By Babajide Komolafe
There are indications that activities in the external sector of the economy is picking up as Net Foreign Exchange Inflow (NFEI) into the economy rose by 18 percent to $4.56 billion in the first two months of the second half 2020, H1’20.
This major economy indicator has been in decline as part of the adverse impact of Coronavirus (COVID-19) pandemic on the global economy earlier this year.
The latest development, Financial Vanguard findings show, represents a sharp contrast to the 64 percent decline in NFEI in the first half of the year, H1’20.
Data from the Central Bank of Nigeria (CBN) monthly economic reports show that in the H1’20 the decline bottomed out at $3.85 billion in June from $10.11 billion recorded in January.

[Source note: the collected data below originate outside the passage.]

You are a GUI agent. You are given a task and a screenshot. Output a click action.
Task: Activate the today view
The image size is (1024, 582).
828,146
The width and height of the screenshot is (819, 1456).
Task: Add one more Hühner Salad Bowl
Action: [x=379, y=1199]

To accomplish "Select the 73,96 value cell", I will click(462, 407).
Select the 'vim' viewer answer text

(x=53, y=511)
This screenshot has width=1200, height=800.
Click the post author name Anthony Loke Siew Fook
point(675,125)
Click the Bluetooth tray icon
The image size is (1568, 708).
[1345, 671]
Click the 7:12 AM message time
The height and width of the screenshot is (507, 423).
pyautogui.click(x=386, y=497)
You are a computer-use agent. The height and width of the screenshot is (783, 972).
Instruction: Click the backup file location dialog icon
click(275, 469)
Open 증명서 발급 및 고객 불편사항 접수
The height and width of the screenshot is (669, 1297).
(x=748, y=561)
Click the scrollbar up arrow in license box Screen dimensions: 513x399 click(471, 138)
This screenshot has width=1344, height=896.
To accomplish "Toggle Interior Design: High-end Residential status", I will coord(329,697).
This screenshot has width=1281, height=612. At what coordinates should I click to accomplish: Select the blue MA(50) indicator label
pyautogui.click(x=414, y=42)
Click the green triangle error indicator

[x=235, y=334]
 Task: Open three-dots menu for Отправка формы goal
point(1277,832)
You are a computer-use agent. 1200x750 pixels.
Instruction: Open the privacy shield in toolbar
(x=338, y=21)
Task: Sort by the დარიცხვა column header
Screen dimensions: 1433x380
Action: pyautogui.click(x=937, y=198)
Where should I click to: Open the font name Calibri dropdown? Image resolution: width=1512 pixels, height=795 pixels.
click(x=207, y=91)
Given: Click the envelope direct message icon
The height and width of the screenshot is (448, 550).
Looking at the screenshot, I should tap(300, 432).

In the reversal, Financial Vanguard findings show that in July NFEI rose 9.6 percent month-on-month to $4.22 billion from $3.85 billion in June. The trend continued with another 8.0 percent rise in August to $4.56 billion.
The positive trend in July was driven by slower pace in the decline of inflows combined with sharp decline in outflow of forex resources from the economy during the period.
Analysis showed that forex inflow into the economy dropped only marginally by 0.4 per cent to $6.68 billion in July. But forex outflow declined deeper by 14 percent to $2.46 billion, hence net inflow of $4.22 billion.
But in August, the positive NFEI was sustained even though both inflow and outflow rose significantly.
During the month forex inflow rose by 10.6 percent to $7.39 billion while forex outflow rose by 15 per cent to $2.83 billion, hence net inflow of $4.56 billion.
The 15 percent increase in forex outflow in August, as against decline of 14 percent in July, according to the CBN, was due to increased demand for foreign exchange sales generated by the resumption of economic activities following reopening of land and air boarders globally.
The CBN stated: “Provisional data indicated that aggregate foreign exchange inflows to the economy were US$7.39 billion, compared with $6 .68 billion in the preceding month. This indicated an increase of 10.6 per cent over the level in the preceding month, but a decline of 24.6 per cent in the corresponding month of 2019.
“On the other hand, foreign exchange outflows through the economy, driven, largely, by outflows through the CBN, rose by 15.0 per cent to $2.83 billion in the review period, over the level in the preceding month, but declined by 58.7 per cent below that in the corresponding period of 2019.
“The development, relative to the preceding month was attributed, mainly, to the increased tempo in economic activities as a result of the gradual opening of land and air borders globally.
“Aggregate foreign exchange inflow through the CBN stood at US$2.58 billion, an increase of 30.3 per cent above the level in the preceding month, but a decline of 25.5 per cent below the corresponding month of 2019.
“This was attributed, largely, to the 48.1 per cent and 4.7 per cent increase in the non-oil and oil receipts through the Bank to $1.73 billion and $0.08 billion, respectively, in the review period. The development was due to the increased demand for oil and the opening of international borders by most countries, which led to the gradual recovery of global economic activities. In the domestic economy, the partial relaxation of lockdown measures also impacted economic activities positively.
“Aggregate foreign exchange outflow through the CBN increased by 12.7 per cent to $2.67 billion, compared with $2.37 billion in the preceding month. The development was due to increased demand necessitated by the uptick in economic activities as a result of the reopening of factories and businesses.”